Last year saw the Nobel Prize in Chemistry going to minds responsible "for the phage display of peptides and antibodies." This year, it awarded innovators of a product that most of us are familiar with: Lithium-ion batteries.
The Royal Swedish Academy of Sciences awarded the following three scholars for their work on the development of this technology.
- John B. Goodenough - The University of Texas at Austin, USA
- M. Stanley Whittingham - Binghamton University, State University of New York, USA
- Akira Yoshino - Asahi Kasei Corporation, Tokyo and Meijo University, Nagoya, Japan
The 97-year-old Goodenough, who was previously conferred the National Medal of Science in 2013, is now the oldest Nobel laureate to receive the award in any discipline. He's also said to have slept through the announcement and came to know of it from a fellow scientist, Prof Maria Helena Braga. "Wake up, wake up, you've won the Nobel prize!" said Prof Maria, as she surprised Goodenough with the news. "I had to show him on my phone about 20 times before he believed me," she said.
In an afternoon press briefing, Goodenough stated that he was "very happy" at receiving the Nobel award. "Life is full of surprises," he said, though it "doesn't make much difference," Goodenough added, joking about receiving the prize at his age.
Stanley Whittingam, 77, was "overcome with gratitude at receiving this award," and is hopeful that this recognition will "help to shine a much-needed light on the (US) nation's energy future,".
"This is such a wonderful thing, and I am very surprised," said 71-year-old Yoshino adding that he had only gotten a cell phone in recent years. "I have long felt a bit of rejection towards mobile phones, so I have never had one until recently," he said.
The trio's work consisted of improving on each others' research and development on lithium's use in rechargeable batteries. Back in the 1970s, the light metal was found to be a suitable material to act as an anode (positive electrode of the battery), given its chemical properties. However, one of them was high reactivity, preventing the metal from being used to its full potential.
It was Whittingam who came up with the first functional lithium battery as he looked to develop a fossil-free energy alternative during the on-going oil crisis. However, his battery ran the risk of exploding if charged repeatedly. Goodenough carried over from Whittingam's work and used cobalt oxide in the cathode of the battery that doubled its voltage for creating more powerful batteries.
It wasn't until 1985, when Yoshino made further improvements and came up with the first commercially viable lithium-ion battery where the anode consisted of lithium ions and the electrons were housed in a material called "petroleum coke." This design made the battery much safer than its lithium metal-based predecessors.
The lithium-ion battery has since been worked upon and improved continuously, powering many of our routinely used electronics including modern and sleek smartphones, laptops, electric cars and for storing energy generated by solar and wind power.
"Lithium-ion batteries have revolutionised our lives since they first entered the market in 1991. They have laid the foundation of a wireless, fossil fuel-free society, and are of the greatest benefit to humankind," noted the press release.

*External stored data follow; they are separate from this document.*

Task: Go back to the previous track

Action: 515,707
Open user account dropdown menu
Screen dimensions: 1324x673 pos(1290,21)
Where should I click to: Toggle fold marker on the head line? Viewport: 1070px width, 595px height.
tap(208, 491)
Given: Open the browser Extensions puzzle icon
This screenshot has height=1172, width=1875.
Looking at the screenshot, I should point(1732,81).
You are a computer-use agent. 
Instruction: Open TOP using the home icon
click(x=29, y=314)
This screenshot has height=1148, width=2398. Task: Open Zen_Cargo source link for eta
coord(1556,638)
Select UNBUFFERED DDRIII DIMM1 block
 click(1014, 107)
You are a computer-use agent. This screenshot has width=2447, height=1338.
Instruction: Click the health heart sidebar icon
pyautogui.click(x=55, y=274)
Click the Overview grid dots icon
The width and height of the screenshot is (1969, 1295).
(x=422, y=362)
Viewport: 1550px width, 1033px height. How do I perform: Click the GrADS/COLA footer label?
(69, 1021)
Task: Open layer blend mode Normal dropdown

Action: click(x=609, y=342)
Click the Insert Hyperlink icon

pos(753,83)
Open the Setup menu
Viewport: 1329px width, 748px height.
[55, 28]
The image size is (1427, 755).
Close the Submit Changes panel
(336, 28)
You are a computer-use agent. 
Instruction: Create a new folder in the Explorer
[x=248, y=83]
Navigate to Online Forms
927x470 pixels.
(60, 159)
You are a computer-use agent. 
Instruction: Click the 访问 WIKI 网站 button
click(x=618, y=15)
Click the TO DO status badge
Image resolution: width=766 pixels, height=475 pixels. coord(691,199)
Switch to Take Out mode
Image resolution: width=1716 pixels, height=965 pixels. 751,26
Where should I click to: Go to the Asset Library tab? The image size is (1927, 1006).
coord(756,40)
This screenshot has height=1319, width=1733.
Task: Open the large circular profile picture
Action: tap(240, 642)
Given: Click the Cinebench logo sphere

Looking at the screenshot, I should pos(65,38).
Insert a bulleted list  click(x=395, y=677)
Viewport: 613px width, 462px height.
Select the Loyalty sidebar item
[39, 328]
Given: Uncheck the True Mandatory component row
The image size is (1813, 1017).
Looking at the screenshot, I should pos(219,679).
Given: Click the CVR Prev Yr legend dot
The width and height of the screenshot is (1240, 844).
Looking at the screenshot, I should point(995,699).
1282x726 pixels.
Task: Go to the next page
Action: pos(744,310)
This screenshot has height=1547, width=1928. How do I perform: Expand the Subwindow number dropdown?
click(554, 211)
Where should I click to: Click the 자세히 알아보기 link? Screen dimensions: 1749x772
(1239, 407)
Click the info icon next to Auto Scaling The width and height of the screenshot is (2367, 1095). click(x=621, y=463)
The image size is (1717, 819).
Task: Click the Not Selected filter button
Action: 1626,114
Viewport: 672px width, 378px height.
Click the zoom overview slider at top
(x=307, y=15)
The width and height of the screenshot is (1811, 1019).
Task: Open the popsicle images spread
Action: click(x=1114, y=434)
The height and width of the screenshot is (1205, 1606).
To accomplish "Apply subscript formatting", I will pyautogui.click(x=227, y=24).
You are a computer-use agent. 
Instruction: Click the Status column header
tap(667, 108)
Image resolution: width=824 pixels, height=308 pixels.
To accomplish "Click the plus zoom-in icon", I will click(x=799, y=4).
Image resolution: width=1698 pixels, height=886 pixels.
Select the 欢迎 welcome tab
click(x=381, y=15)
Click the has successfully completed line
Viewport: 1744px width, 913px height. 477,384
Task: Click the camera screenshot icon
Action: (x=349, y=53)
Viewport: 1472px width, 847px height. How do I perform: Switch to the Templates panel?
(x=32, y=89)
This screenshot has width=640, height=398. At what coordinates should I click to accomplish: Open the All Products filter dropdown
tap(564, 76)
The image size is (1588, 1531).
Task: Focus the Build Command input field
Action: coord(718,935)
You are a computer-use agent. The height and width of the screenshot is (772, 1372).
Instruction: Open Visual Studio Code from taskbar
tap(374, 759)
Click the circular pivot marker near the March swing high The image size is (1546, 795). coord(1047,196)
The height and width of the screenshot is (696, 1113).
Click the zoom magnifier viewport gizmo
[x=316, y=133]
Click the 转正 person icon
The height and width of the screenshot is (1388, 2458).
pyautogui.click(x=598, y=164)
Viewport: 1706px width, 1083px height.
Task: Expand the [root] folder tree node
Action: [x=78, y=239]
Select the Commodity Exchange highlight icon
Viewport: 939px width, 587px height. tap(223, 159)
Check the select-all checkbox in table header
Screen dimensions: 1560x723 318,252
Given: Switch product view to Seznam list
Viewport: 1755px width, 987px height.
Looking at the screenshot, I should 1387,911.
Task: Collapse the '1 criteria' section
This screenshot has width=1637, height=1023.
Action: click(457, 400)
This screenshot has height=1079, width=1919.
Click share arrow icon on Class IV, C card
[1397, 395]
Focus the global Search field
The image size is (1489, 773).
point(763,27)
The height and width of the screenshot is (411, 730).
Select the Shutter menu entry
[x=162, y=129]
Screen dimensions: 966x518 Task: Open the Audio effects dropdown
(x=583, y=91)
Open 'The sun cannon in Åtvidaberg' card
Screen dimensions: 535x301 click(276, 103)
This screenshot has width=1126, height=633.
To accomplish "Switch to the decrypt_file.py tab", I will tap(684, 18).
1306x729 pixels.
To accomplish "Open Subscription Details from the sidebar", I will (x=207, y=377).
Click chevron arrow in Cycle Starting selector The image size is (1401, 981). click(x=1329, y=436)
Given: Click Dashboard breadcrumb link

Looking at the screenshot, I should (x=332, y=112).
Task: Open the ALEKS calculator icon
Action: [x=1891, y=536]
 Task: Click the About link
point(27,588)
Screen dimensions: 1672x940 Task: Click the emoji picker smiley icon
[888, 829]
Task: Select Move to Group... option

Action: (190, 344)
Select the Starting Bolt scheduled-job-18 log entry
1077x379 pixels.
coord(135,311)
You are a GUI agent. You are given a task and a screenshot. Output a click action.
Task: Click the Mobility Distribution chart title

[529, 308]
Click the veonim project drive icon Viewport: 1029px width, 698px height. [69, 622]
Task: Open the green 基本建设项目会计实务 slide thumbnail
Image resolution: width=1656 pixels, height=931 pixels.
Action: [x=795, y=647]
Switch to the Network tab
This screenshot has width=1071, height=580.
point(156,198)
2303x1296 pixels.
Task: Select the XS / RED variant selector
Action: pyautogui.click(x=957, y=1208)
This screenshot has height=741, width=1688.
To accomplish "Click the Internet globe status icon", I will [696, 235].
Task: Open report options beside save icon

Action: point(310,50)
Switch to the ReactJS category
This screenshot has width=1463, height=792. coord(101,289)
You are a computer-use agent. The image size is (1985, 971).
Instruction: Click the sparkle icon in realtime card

The official ceremony will be held on December 10 in Stockholm, Sweden, where the trio is expected to receive the award from King Carl XVI Gustaf.
The Nobel Prize season began this week, starting with the Medicine Prize being awarded to hypoxia researchers (cells relation with oxygen levels), Physics Prize was announced on Tuesday for discoveries in the field of cosmology. The Literature Prize will be awarded on Thursday, after being postponed (first time in 70 years) due to a scandal in 2018, followed by the Peace Prize on Friday where Swedish teen climate activist Greta Thunberg is expected to be the recipient.
The Economics Prize being awarded on Monday, October 14 will conclude this year's Nobel Prize season.